There is 2048 subnetworks, so the encoded data must be equally distributed in 2048 encoded samples. One sample is sample_size = encoded_elements / 2048 = blob_size / 1024, a sample is composed of one element of each code word. Moreover, we will then assume that blob_size is a power of 2.
The encoding is then done on 2048-element code words.
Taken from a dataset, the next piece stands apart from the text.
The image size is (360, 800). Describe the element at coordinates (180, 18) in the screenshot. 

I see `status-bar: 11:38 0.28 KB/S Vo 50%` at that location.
To be proven, it implies one KZG commitment per encoded word, the number of KZG commitments is then equal to the sample_size.
The encoding is proven with KZG and each sample has a unique aggregated KZG proof.
The encoding is verified using KZG. Both the KZG commitment and proof are G1 elements, each 48 bytes when compressed.
One sample and it’s verification material is then composed of sample_elements = sample_size/31 scalar elements call, sample_elements commitments and 1 proof, for a total of sample_elements x (31 + 48) + 48 bytes.

At least strictly more than 50% of the subnetworks have at least one honest node.
If an adversary withhold more than 50% (we cannot decode) of the data after 20 sampling we detect it with probability 1-2^-20. Each consensus node does it.

Maximum data storage of DA nodes.
Maximum bandwidth of DA nodes dedicated to DA. It includes reception from encoders but also answering sampling requests from consensus node and light nodes.
Maximum execution capacity of the encoder.
Maximum execution capacity of the consensus node that validate the samples.